■ **Goal**:
Arrange the rows below, from the one containing "Image resolution: width=630" through the end, as a Markdown table with columns "No." and "Line", skipping blank lines and leaving out the pictures.

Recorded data
((

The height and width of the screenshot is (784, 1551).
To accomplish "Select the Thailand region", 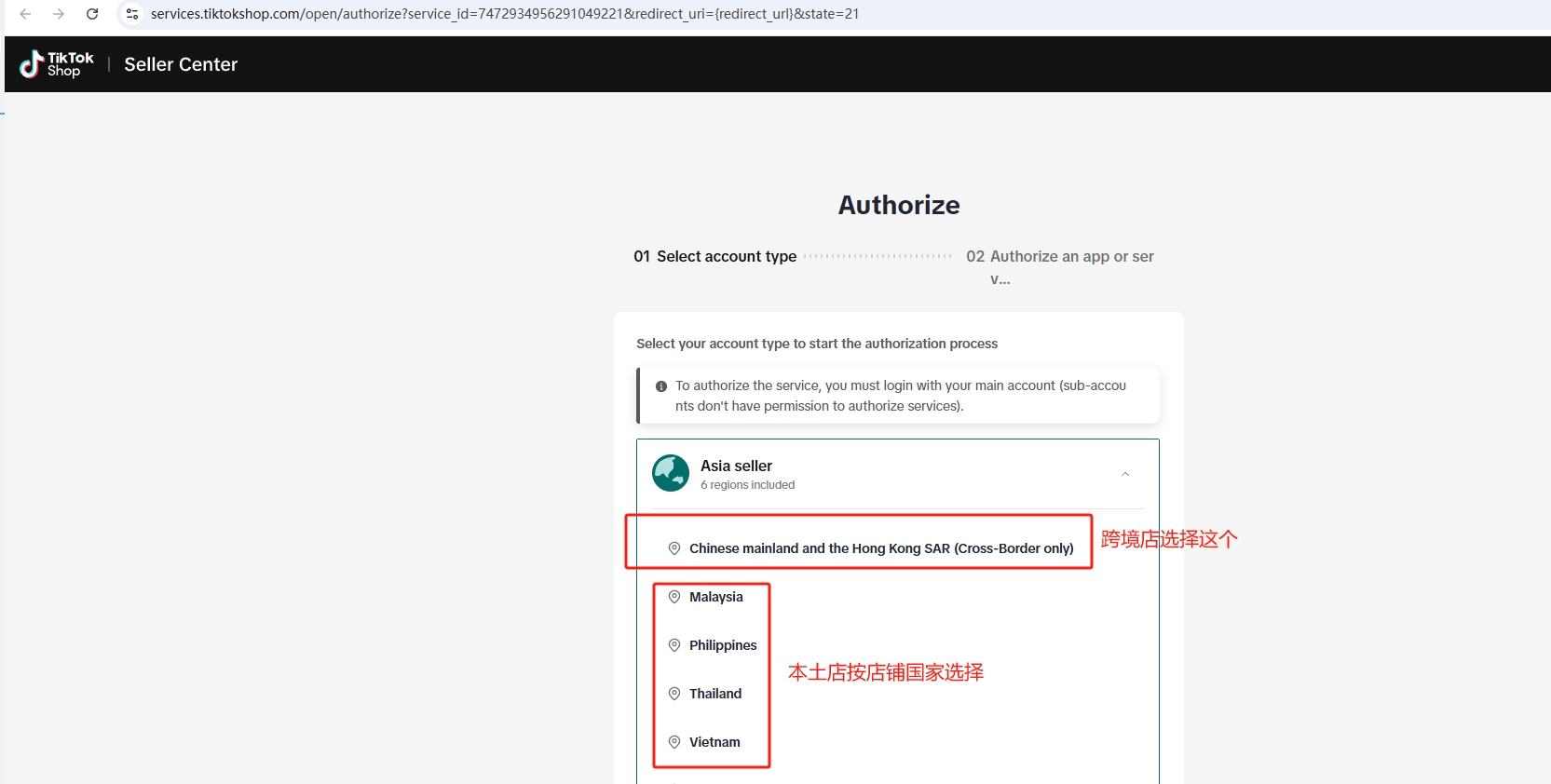I will (x=714, y=694).
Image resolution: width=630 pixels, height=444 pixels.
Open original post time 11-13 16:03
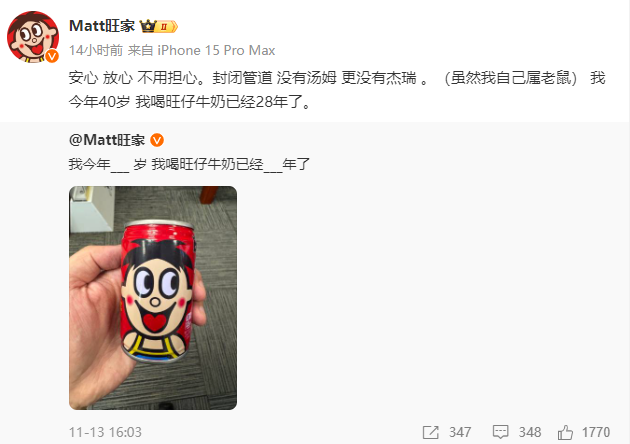click(105, 432)
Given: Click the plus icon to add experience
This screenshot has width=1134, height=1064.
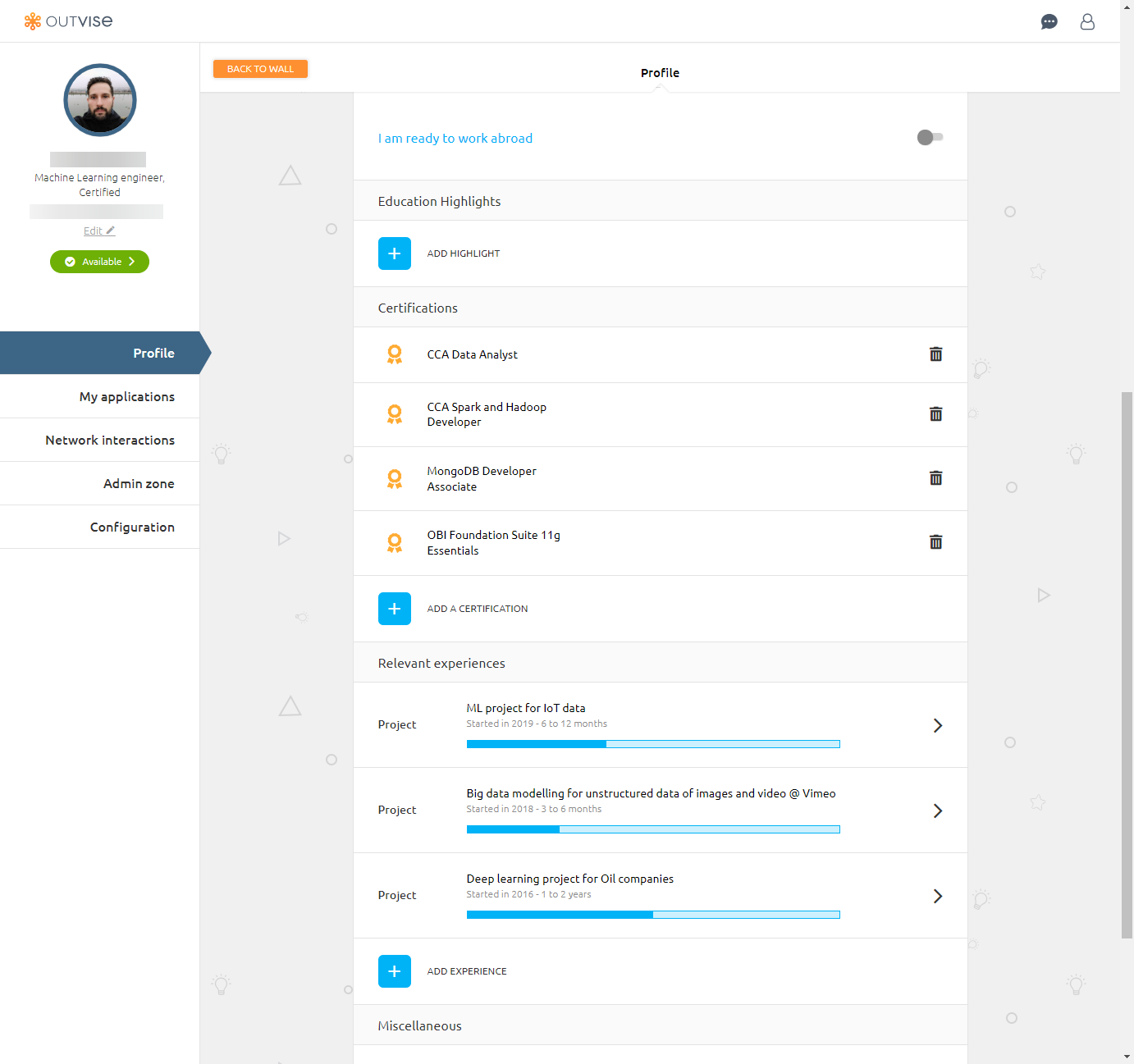Looking at the screenshot, I should (395, 971).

))

■ **Answer to this problem**:
| No. | Line |
|---|---|
| 1 | Image resolution: width=630 pixels, height=444 pixels. |
| 2 | Open original post time 11-13 16:03 |
| 3 | click(105, 432) |
| 4 | Given: Click the plus icon to add experience |
| 5 | This screenshot has width=1134, height=1064. |
| 6 | Looking at the screenshot, I should (395, 971). |